_PROVIDED PASSAGE_.
Discussion in 'Anything goes' started by slappy4428, May 23, 2007.

  1. Flying Headbutt

    Flying Headbutt Moderator Staff Member

    For the record, Senator Jim Webb said essentially just that yesterday, Dog. Something along the lines of if we're going to have a vote on Alberto Gonzalez, why not have a vote on high gas prices?

    His other point was incidentally, four years ago oil was $24 a barrell. Today it's up near $70 a barrell.
     
  2. Claws for Concern

    Claws for Concern Active Member

    Take public transportation, walk or ride a bike, people. Save some money and with some of those options, get a bit healthier.
     
  3. buckweaver

    buckweaver Active Member

    I really, really hate that answer.

    If there were any public fucking transit available at 1 a.m. when I get off work, I'd use it. But there's not.

_INFORMATION PROVIDED_.
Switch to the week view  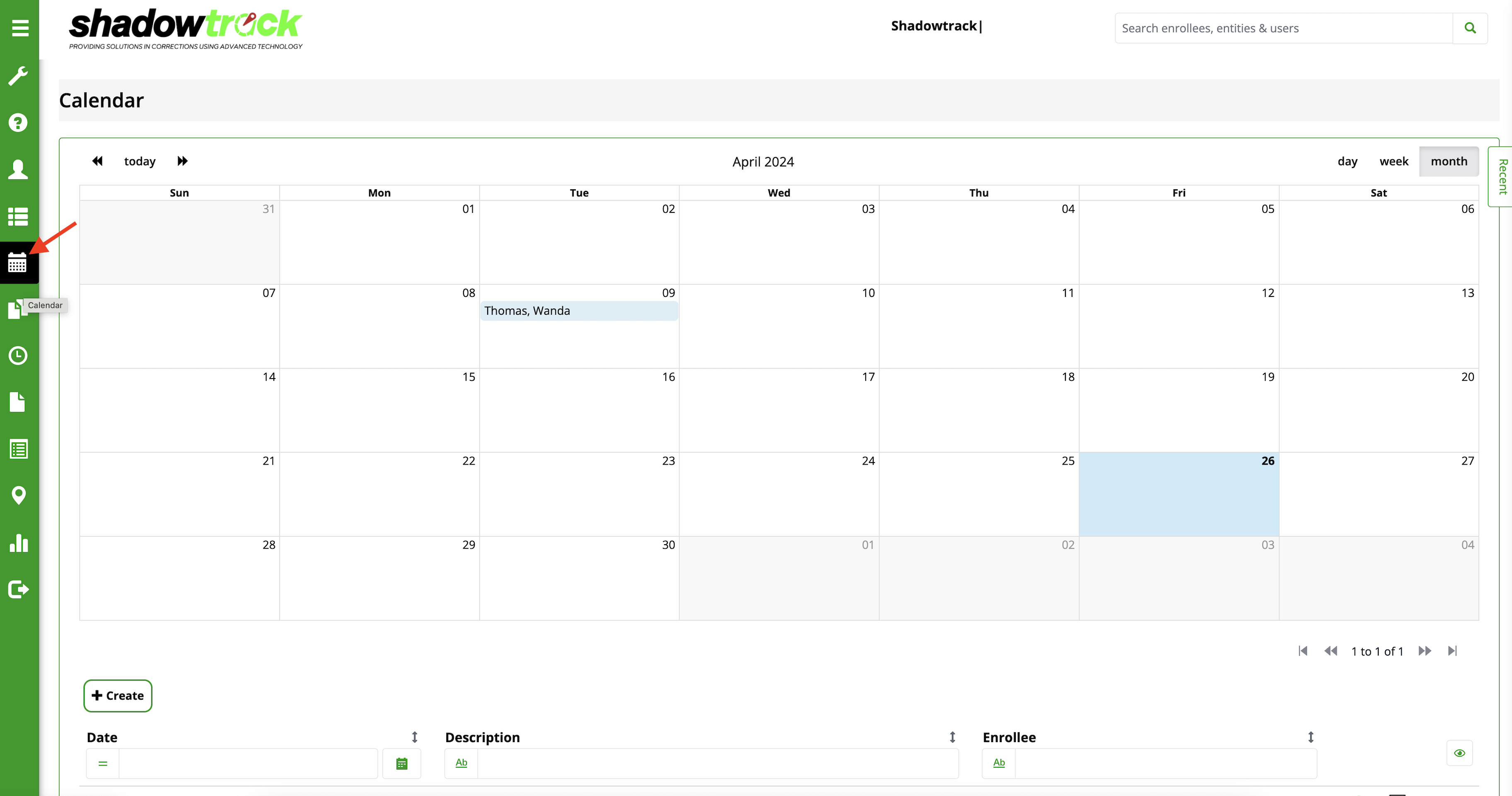1394,162
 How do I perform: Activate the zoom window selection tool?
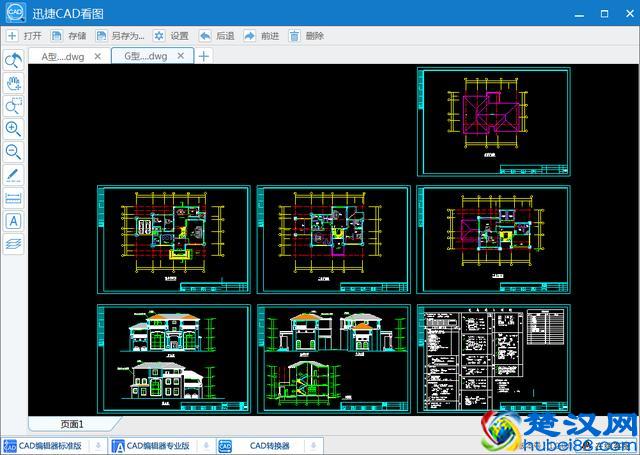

_WHAT THE TASK REQUIRES_. Copy out the forum thread on gas prices, starting with "Claws for Concern Active" and going on through "But there's not.".

_RESPONSE TO THE TASK_.
Claws for Concern Active Member

    Take public transportation, walk or ride a bike, people. Save some money and with some of those options, get a bit healthier.
     
  3. buckweaver

    buckweaver Active Member

    I really, really hate that answer.

    If there were any public fucking transit available at 1 a.m. when I get off work, I'd use it. But there's not.